К счастью, мобильный интернет я еще не весь израсходовал и мне удалось дозвониться до Юакима по FaceTime. Ему стало любопытно, насколько у деда в доме грязно по шкале от одного до десяти. Я ответил, что примерно на шестерку, однако на самом деле было баллов восемь, не меньше. Зависит от того, с чем сравнивать. Больше всего Юакима впечатлило, что у меня прямо в комнате мотоцикл. Он даже уточнил, не в гараже ли меня поселили. Я пожаловался на плохой вай-фай – не хотел показывать остальные комнаты. Впрочем, Юаким и не настаивал. У него было что сказать: он подумал и теперь считал, что разгадка кроется в Марокко.
– Марокко? – не понял я.
– Вы же туда ездили, верно?
– Ага, туда.
А не странновато ли, что, впервые отправляясь за границу, наша семья поехала именно в Марокко? Другие ездят в Испанию, Италию или Грецию, а мы почему-то в Африку двинули. А что там продают на улицах? Я ответил, что все на свете – украшения, и маски, и плошки, и масла, и кафтаны, и картинки, а некоторые продавцы и бабушку родную с радостью бы продали.

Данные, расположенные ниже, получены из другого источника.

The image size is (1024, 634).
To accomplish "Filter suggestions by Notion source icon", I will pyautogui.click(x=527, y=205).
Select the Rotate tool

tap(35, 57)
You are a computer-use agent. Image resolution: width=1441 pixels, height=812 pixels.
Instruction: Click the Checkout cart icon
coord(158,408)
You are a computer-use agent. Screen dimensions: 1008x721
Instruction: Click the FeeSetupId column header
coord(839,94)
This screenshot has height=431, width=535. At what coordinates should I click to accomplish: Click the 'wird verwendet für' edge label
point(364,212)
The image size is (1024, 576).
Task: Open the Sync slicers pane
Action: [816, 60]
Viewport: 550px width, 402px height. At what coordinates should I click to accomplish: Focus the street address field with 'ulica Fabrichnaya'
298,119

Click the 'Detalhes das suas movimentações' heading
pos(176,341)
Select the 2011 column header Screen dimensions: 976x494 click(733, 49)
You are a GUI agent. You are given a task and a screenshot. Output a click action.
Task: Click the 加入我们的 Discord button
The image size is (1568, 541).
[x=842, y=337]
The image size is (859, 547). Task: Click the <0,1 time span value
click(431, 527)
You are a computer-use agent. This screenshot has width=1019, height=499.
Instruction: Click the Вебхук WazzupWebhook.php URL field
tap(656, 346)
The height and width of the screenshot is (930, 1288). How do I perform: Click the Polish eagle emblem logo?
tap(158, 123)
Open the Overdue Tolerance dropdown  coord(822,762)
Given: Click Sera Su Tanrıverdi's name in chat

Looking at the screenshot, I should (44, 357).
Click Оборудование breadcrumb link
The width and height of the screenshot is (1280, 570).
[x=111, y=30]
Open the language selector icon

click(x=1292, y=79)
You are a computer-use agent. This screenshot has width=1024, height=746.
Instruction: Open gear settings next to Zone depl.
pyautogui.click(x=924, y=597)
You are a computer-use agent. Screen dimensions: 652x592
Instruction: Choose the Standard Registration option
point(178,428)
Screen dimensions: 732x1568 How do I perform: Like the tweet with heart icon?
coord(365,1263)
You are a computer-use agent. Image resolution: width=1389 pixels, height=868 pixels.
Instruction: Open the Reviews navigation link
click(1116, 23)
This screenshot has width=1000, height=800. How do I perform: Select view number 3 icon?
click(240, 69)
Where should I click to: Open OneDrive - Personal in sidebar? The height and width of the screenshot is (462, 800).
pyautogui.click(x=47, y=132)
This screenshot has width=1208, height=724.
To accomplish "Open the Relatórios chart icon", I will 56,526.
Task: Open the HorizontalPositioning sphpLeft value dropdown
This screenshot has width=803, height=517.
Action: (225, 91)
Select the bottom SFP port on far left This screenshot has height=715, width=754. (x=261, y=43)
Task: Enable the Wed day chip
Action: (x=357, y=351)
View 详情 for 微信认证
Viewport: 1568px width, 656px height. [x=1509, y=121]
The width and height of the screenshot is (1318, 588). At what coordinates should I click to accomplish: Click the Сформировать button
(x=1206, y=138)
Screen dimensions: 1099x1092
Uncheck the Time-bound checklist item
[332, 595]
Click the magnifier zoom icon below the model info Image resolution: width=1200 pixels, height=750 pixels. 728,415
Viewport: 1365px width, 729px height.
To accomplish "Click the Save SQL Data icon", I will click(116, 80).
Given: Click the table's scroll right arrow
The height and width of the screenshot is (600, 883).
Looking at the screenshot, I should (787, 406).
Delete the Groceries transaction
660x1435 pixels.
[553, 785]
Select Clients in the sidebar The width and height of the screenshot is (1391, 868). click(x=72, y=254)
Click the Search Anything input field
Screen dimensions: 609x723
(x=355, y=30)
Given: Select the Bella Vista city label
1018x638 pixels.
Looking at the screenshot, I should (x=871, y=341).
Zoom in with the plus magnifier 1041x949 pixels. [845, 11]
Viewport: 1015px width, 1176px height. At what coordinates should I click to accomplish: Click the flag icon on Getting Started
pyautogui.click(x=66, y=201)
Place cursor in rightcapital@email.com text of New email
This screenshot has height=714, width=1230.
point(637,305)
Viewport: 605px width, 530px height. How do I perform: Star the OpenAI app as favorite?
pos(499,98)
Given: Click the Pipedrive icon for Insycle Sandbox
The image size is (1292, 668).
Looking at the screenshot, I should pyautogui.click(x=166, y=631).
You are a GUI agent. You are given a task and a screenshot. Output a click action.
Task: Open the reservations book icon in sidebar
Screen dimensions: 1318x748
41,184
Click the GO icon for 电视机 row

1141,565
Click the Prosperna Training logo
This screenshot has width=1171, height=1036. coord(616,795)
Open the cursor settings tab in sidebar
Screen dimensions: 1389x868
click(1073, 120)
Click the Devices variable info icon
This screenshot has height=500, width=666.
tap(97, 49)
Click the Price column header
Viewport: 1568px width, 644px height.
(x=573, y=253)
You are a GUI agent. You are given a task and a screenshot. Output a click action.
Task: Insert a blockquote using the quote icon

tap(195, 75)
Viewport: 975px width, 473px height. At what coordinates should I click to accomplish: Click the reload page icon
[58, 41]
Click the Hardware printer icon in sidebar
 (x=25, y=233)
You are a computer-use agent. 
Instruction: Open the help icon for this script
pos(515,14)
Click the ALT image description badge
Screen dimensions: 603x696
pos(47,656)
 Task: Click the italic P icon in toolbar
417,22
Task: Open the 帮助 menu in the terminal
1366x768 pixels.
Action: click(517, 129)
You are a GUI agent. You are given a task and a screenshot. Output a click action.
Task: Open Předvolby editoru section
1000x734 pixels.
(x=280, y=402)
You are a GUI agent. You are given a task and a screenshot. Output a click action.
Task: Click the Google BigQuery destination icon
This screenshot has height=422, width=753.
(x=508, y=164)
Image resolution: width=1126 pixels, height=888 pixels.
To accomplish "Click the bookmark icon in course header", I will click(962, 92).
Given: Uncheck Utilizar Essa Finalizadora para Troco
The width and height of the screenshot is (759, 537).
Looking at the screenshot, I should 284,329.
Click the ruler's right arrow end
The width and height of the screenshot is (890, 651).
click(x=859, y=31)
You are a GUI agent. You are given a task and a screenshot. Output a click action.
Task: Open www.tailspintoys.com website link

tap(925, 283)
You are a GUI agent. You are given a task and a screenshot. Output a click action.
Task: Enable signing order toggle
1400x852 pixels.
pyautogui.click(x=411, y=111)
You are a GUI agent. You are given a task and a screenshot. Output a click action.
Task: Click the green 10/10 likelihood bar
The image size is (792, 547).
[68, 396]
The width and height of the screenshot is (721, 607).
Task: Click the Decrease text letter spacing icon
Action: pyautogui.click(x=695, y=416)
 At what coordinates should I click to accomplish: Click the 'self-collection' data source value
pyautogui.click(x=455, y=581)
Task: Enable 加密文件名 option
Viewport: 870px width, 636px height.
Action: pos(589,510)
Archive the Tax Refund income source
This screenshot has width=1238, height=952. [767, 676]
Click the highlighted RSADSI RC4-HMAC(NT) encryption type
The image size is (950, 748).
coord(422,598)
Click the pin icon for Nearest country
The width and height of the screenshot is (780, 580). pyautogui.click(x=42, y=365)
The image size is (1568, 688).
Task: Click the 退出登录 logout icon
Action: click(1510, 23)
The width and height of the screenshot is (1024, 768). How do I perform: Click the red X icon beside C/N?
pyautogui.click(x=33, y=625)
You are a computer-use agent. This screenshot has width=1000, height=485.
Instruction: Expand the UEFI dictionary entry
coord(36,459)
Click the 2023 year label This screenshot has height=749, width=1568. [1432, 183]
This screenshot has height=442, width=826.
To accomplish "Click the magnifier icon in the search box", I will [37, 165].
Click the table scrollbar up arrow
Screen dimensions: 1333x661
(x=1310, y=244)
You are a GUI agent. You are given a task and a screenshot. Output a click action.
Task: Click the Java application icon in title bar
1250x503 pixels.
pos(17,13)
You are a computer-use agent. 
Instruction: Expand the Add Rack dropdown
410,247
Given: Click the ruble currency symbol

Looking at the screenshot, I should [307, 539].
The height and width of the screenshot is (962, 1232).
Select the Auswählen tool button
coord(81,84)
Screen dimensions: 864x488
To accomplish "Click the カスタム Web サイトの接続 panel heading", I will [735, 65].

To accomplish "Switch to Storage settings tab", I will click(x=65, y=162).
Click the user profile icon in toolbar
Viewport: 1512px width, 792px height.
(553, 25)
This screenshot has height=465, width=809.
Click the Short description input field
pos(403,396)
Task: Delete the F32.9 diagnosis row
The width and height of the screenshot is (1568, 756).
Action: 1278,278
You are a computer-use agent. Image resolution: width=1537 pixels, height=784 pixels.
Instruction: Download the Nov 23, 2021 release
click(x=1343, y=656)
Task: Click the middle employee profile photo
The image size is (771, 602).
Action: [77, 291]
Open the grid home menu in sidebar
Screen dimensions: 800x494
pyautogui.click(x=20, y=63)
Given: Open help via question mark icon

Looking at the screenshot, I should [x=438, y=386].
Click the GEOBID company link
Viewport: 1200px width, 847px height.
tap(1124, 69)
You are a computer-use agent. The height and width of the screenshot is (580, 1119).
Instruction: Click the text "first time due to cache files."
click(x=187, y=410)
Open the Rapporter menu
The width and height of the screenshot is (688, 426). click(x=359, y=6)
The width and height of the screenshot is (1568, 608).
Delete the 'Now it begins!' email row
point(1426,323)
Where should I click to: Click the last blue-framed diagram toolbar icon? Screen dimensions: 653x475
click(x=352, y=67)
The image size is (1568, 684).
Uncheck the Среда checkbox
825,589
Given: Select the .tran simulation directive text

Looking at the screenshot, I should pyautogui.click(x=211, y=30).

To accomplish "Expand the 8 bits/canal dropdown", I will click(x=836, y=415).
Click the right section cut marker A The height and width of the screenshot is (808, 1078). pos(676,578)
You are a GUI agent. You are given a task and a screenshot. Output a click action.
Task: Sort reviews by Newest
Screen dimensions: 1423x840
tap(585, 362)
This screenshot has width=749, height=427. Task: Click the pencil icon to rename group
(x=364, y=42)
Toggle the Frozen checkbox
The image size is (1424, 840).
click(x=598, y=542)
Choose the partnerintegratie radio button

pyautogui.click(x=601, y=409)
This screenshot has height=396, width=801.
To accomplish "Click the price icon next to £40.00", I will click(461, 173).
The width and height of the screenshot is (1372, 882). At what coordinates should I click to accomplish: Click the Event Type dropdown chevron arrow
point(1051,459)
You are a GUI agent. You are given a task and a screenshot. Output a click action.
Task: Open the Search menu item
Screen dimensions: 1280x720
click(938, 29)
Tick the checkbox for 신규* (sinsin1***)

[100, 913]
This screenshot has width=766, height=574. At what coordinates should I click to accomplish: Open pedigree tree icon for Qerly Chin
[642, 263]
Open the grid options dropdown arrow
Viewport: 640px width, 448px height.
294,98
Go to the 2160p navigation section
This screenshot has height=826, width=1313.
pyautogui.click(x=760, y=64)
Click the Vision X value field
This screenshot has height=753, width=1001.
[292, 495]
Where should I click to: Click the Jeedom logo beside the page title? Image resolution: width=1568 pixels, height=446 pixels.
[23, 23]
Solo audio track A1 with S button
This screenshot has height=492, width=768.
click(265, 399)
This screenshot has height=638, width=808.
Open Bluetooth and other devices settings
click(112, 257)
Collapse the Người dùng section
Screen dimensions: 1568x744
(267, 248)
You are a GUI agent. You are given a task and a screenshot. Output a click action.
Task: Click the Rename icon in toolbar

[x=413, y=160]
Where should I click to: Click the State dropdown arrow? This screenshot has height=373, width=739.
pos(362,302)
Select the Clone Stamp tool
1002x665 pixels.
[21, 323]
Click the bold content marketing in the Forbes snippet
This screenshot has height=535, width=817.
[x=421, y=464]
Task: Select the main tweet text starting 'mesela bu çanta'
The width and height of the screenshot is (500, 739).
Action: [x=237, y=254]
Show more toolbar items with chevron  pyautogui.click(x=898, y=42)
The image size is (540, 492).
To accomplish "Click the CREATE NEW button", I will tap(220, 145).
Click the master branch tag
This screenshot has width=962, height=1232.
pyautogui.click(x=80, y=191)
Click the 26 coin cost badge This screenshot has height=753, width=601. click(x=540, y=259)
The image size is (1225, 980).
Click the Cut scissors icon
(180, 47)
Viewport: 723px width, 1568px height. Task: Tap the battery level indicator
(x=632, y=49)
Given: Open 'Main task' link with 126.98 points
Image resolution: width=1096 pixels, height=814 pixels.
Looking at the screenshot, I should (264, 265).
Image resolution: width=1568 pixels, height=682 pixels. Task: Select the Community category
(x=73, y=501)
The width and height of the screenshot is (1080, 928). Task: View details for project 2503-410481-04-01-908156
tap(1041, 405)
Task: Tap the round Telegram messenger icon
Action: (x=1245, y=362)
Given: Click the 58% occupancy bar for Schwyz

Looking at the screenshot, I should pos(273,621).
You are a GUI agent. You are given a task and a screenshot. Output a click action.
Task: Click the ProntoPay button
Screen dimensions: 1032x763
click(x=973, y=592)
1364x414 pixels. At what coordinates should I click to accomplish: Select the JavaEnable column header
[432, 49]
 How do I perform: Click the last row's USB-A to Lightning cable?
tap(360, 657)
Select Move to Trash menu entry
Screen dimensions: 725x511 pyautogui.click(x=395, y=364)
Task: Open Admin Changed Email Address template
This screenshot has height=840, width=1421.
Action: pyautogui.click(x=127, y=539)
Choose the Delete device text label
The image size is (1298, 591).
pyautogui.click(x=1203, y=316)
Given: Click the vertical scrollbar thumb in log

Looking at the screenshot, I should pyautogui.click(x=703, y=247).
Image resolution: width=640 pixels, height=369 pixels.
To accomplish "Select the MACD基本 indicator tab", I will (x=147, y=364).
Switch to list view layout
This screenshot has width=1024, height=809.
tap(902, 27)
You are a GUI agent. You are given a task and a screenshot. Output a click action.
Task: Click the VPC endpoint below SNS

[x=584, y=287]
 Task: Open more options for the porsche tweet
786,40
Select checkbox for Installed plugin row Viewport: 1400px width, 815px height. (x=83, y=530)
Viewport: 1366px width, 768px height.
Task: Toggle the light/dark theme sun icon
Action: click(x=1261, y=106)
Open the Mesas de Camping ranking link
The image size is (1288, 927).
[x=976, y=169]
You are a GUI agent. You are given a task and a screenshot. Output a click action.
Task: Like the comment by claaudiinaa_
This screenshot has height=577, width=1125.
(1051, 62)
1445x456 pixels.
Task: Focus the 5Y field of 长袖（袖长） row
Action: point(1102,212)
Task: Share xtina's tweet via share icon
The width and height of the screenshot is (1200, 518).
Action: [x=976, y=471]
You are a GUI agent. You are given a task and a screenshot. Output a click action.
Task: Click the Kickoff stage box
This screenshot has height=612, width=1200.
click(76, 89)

Нет, такой ответ Юакима не устраивал.
– Гашиш, – и он повторил, растягивая «и», как я много раз прежде, – гаши-и-и-и-и-и-и-иш.
В Эс-Сувейре многие разгуливают с карманами, битком набитыми наркотой. Похоже, Юаким был прав. И еще он добавил, что на наркоте можно целое состояние сколотить. Это все равно что завести у себя в подвале станок, который печатает деньги. А когда проворачиваешь такие дела, быстро наживаешь врагов. Начинается раздел территорий. И устранение конкурентов. Преступникам невозможно доверять, они алчные, обманывают друг дружку, они обидчивы и закладывают партнеров. Наверное, время от времени наркодельцам необходимо встречаться с подельниками лично, и тут уж не придумаешь повода лучше семейного отпуска в Марокко. Возможно, это нужно для того, чтобы передать подельникам деньги, которые через банк не переведешь.
У Юакима и другие соображения имелись, но мне уже было о чем подумать, поэтому я за его мыслями не успевал. А тот дядька, который явился к нам посреди ночи, – он упоминал о деньгах?
Я вспомнил книгу на тумбочке у папы. Ведь читать-то он не любил. В книге рассказывается о колумбийце Пабло Эскобаре. Я смотрел о нем кино по «Нетфликс» и прекрасно знаю, кто он такой. Он был крупнейшим наркобароном за всю историю человечества. Он отправлял в США самолеты и корабли, груженные наркотиками, а дома раздавал деньги беднякам.
Эскобар стал одним из первых богачей в мире, но в конце концов полицейские до него добрались. Юаким спросил, много ли налички папа держал дома. Сам папа называл себя старомодным и постоянно носил в бумажнике наличные. Банковские карточки называл пластмассками. Говорил, что если пользоваться карточкой, наверняка забудешься и потратишь лишнего. Нет, чемодана с деньгами у нас дома я не видал. И сейфа, спрятанного за какой-нибудь картиной, там не было. Хотя папе нравилось, когда деньги можно пощупать.
Но наркобарон?..
– Нет, я не говорю, что твой отец торговал наркотой. Просто если уж мы решили во всем разобраться, нам надо начинать хоть с какой-нибудь версии, – сказал Юаким. – Не знаешь, в его компании дела хорошо шли?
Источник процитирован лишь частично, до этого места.